Posted: Wed Nov 01, 2006 6:04 pm
by SmokyBarnable
I am trying to get customers shipping address that are contained in emails imported into my database. I managed to parse the email and create a table 'message' that contains all the text of the email. So now I am wondering how to extract just the shipping address and nothing else? Is this possible? The only idea I have had so far is that the shipping address always appears under a line 'Buyer's shipping address'. Is there a way to just pull x amount of characters after that line to get the shipping address?

In other words I don't know exactly what to extract but I know exactly where it is.

Thanks for any help.

Posted: Wed Nov 01, 2006 7:06 pm
by feyd
strpos() + substr(), or preg_match().

Most addresses have a regular pattern that can be built into a regular expression.

Posted: Thu Nov 02, 2006 6:55 am
by SmokyBarnable
The email text for the message is in an array. I assume I need to convert to a string to use the functions you mentioned.

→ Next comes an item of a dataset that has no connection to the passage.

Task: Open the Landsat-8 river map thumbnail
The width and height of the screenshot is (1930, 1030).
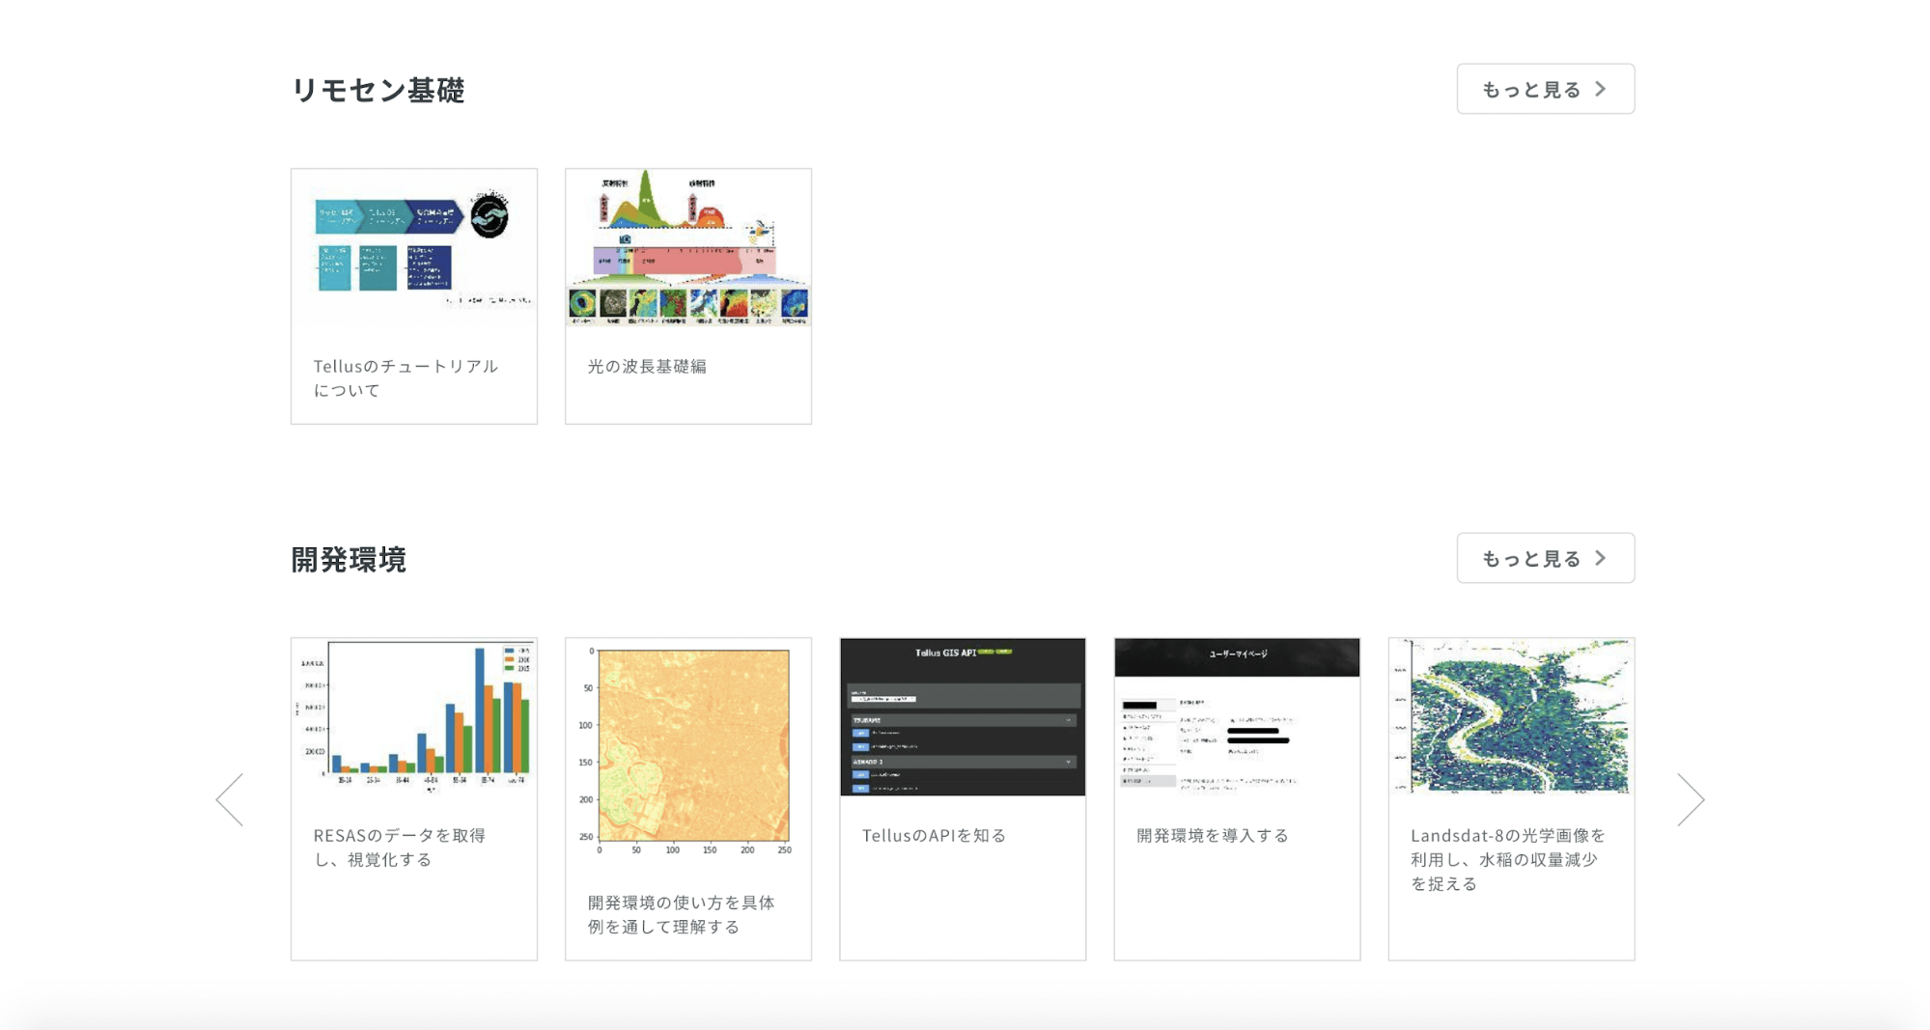Action: click(x=1511, y=717)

Could I use the serialize command to do this?

Thanks.

Posted: Thu Nov 02, 2006 7:21 am
by feyd
implode() may be a better choice.

Posted: Thu Nov 02, 2006 10:21 pm
by SmokyBarnable
ok I got my address in a string using implode and used trim to get rid of white space. The string starts with a name so I am trying to get the first name. I used strpos to get the first space. Now I am trying to use substr to get every character to the left of the space. Am I on the right track or could there be a better way?

Thanks.

Posted: Thu Nov 02, 2006 10:33 pm
by feyd
A bit of math should get you there.

Posted: Fri Nov 03, 2006 4:28 am
by SmokyBarnable
My math was working for the first name however it seemed a little off when i tried to start from the end of the first name and go to the next space just after the last name. When I look at the string in zend it looks like there isn't a space between the last character of the first line and the first character of the second line. I then looked at the address as it appears in the email and notice the shipping address is 3 lines and there is a <br /> after each line. Is this causing the lines to merge without a space? Here is the code I am using to parse the email message.

Code: Select all

function parse_email ($email) { 
    // Split header and message 
    $header = array(); 
    $message = array(); 

    $is_header = true; 
    foreach ($email as $line) { 
        if ($line == '<HEADER> ' . "\r\n") continue; 
        if ($line == '<MESSAGE> ' . "\r\n") continue; 
        if ($line == '</MESSAGE> ' . "\r\n") continue; 
        if ($line == '</HEADER> ' . "\r\n") { $is_header = false; continue; } 

        if ($is_header == true) { 
            $header[] = $line; 
        } else { 
            $message[] = $line; 
        } 
    } 

    // Parse headers 
    $headers = array(); 
    foreach ($header as $line) { 
        $colon_pos = strpos($line, ':'); 
        $space_pos = strpos($line, ' '); 

        if ($colon_pos === false OR $space_pos < $colon_pos) { 
            // attach to previous 
            $previous .= "\r\n" . $line; 
            continue; 
        } 

        // Get key 
        $key = substr($line, 0, $colon_pos); 

        // Get value 
        $value = substr($line, $colon_pos+2); 
        $headers[$key] = $value; 
        
        $previous =& $headers[$key]; 
    }

Posted: Fri Nov 03, 2006 1:26 pm
by feyd
It would appear your data is in XML style formatting. It may be easier/better to use one of the facilities PHP offers for such an occasion.

http://php.net/ref.simplexml
http://php.net/ref.dom
http://php.net/ref.domxml